IDML is both a file format and a markup language. The IDML language is used inside the IDML file. In addition, a subset of IDML markup is used in InCopy files (ICML). Where IDML can specify the entire InDesign file, ICML just describes a single text flow.
(There is also INX, but that format is for older versions of InDesign and has now been deprecated.)
If you are planning to output from DITA to InDesign, you probably want ICML. The IDML language is used in both IDML and ICML files. The IDML specification is available as a very user-friendly PDF on Adobe’s site. I spent many not-glorious hours plowing through that document.
My best tip: If you need to understand how a particular InDesign component is set up in IDML, create a small test file and then save the file out to InCopy (ICML) format. This will give you an almost manageable snippet to review. You’ll find that InDesign includes all possible settings in the exported file. When you create your DITA-to-ICML converter, you can probably create a snippet that is 90 percent smaller (and includes much less stuff). The challenge is figuring out which 10 percent you must keep.
Understanding the role of InDesign templates
Use an InDesign template to specify page masters, paragraph styles, character styles, tables styles, and more. This template becomes your formatting specification document.
To import XML content, do the following:
- Create an ICML/IDML file that contains references to paragraphs and other styles (more on this later).
- In InDesign, open a copy of the template file.
- Place the ICML file in your template copy. The style specifications in the template are then applied to the content in the ICML and you get a formatted InDesign file.
Of course, this nifty three-step procedure elides many months of heartbreak.
The mapping challenge
A basic paragraph, in DITA, looks like this:
Paragraph text goes here.
The equivalent output in IDML is this:
Paragraph text body goes here.
Some things to notice:
- The inline formatting (CharacterStyleRange) is specified even when there is no special formatting.
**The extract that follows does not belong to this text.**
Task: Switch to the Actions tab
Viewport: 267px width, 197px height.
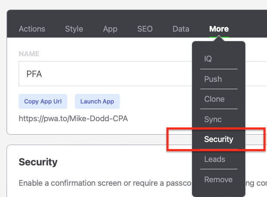Action: (x=32, y=29)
- The content is enclosed in a <Content> tag.
- The <Br/> tag toward the end is required. Without it, the paragraphs are run together. In other words, if you do not specify a line break, InDesign assumes that you do not want line breaks between paragraphs.
- Extra whitespace inside the <Content> tag (such as tabs or spaces) will show up in your output. You do not want this.
- Managing space between paragraph and character tags is highly problematic.
Other important information:
- You must declare the paragraph and character tags you are using at the top of the IDML file in the RootParagraphStyleGroup and RootCharacterStyleGroup elements, respectively.
- You cannot nest character tags in InDesign. Therefore, if you have nested inline elements in DITA, you must figure out how to flatten them:
<b><i>This is a problem in InDesign</i></b>
You have to create combination styles in InDesign.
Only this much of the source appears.